For any Magic The Gathering Investor, I would bet that Magic Revised Dual Lands are near the top of their WANT list. They certainly are and will continue to be on my want list and I’m always looking for deals on Dual Lands online, at shows and from nearby personal collections. But I often get asked the same question by many collectors and investors and that is should I BUY, SELL or HOLD my Revised Dual Lands? Let’s figure it out.
MAGIC: The Gathering – Revised Dual Lands History
For those of you new to Dual Lands (or “duals” as they are often referred to as), they are TEN rare land cards that were released in the original ALPHA set in 1993 and continued as part of the BETA, UNLIMITED and REVISED sets thru 1994. These rare lands were different from basic land cards in that duals produced two colors of mana. They were highly sought after cards from the get-go and players back in the day coveted them for their multi-colored decks and their ability to have one card produce multiple types of mana.
Just 8-10 years ago, prices for Revised Booster Packs were about $30 each and Revised Dual Lands were going for about $60 a piece (give or take.) Times have definitely changed and Revised Booster boxes are now hovering around the $20,000 price tag and Revised cards are continuing to go up in price, including Dual Lands. I put together a chart below to give you an idea of where prices are for each of the Dual Lands. As you’ll see, we all should have dumped our life savings into these cards as we would be millionaires by now!
*Note: Current 2021 Prices are from MTGStocks.
If you were fortunate enough back in the day to open an entire Revised Booster box, you could probably count on getting 3-5 Dual Lands in every 36ct box, depending on how lucky you were. I remember back in 1994 when I was in college we would visit our LGS/Comic Book shop to buy Magic cards and Revised packs, but I wasn’t a big fan of Duals back then. So whenever I opened a pack and landed one, I wasn’t too thrilled and either threw it in a box or traded it away. I wish I knew then what I know now!

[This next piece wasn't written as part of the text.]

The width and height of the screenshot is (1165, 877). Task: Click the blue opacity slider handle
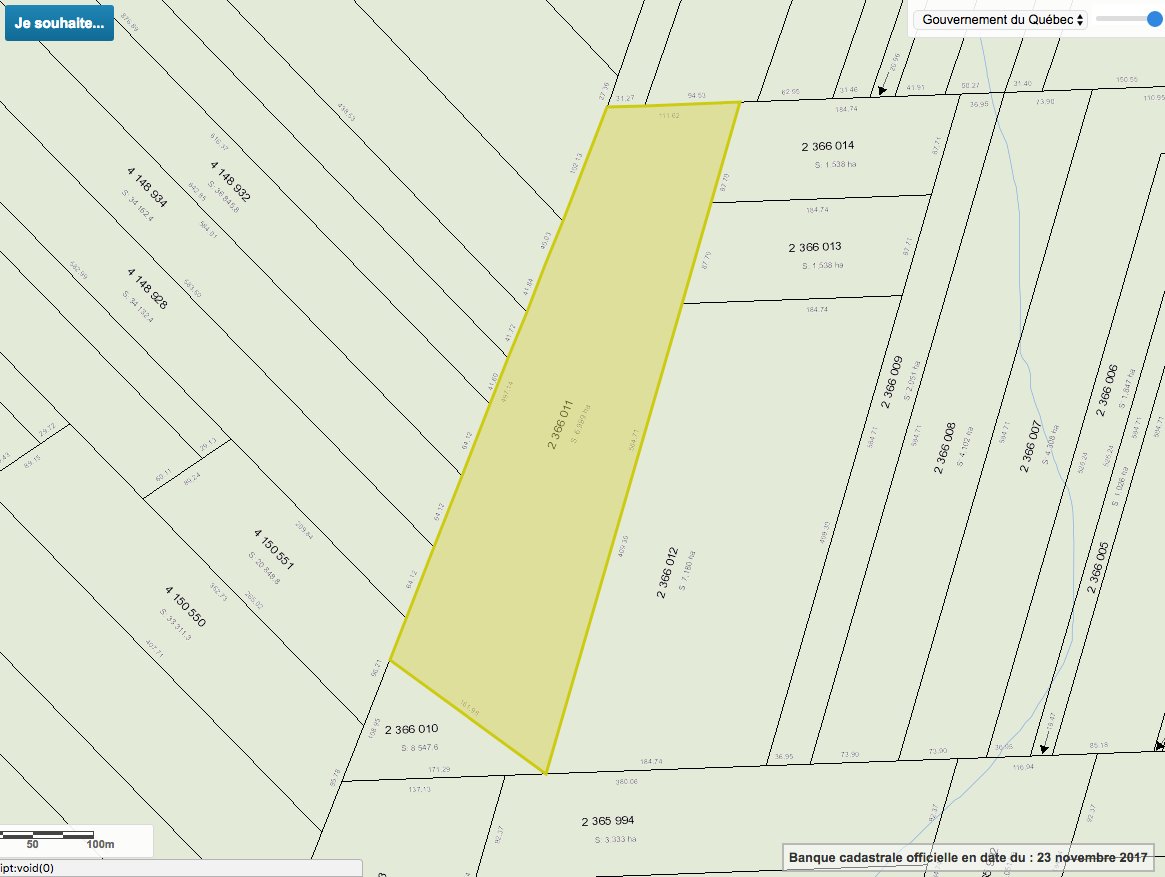click(1153, 19)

Revised Dual Lands Print Run
So how many Dual Lands were printed back in the 1994 Revised Set? Checking a few different sources, our best guess is that there was somewhere around 289,000 of each Dual Land printed. There are a few sources that believe that there were 289,000 complete Revised Sets printed which means there would have to be one of every rare card, including each of the Duals.
Sounds like a lot, right?
Well, let’s go out on a limb and guess that approximately 20% of those Revised cards were either thrown in the trash or are still floating around in sealed packs and decks. And then let’s say at least another 50-75% are in played condition and not worthy of being labeled as NM-MT “Investment Grade.” Now we’re talking maybe somewhere in the range of 57,800 to 115,600 left that Magic Collectors and Investors would want in their collections. Now how many of those are not in private collections but are on the market for sale? Purely guessing, I would say that number has to be well less than 100,000.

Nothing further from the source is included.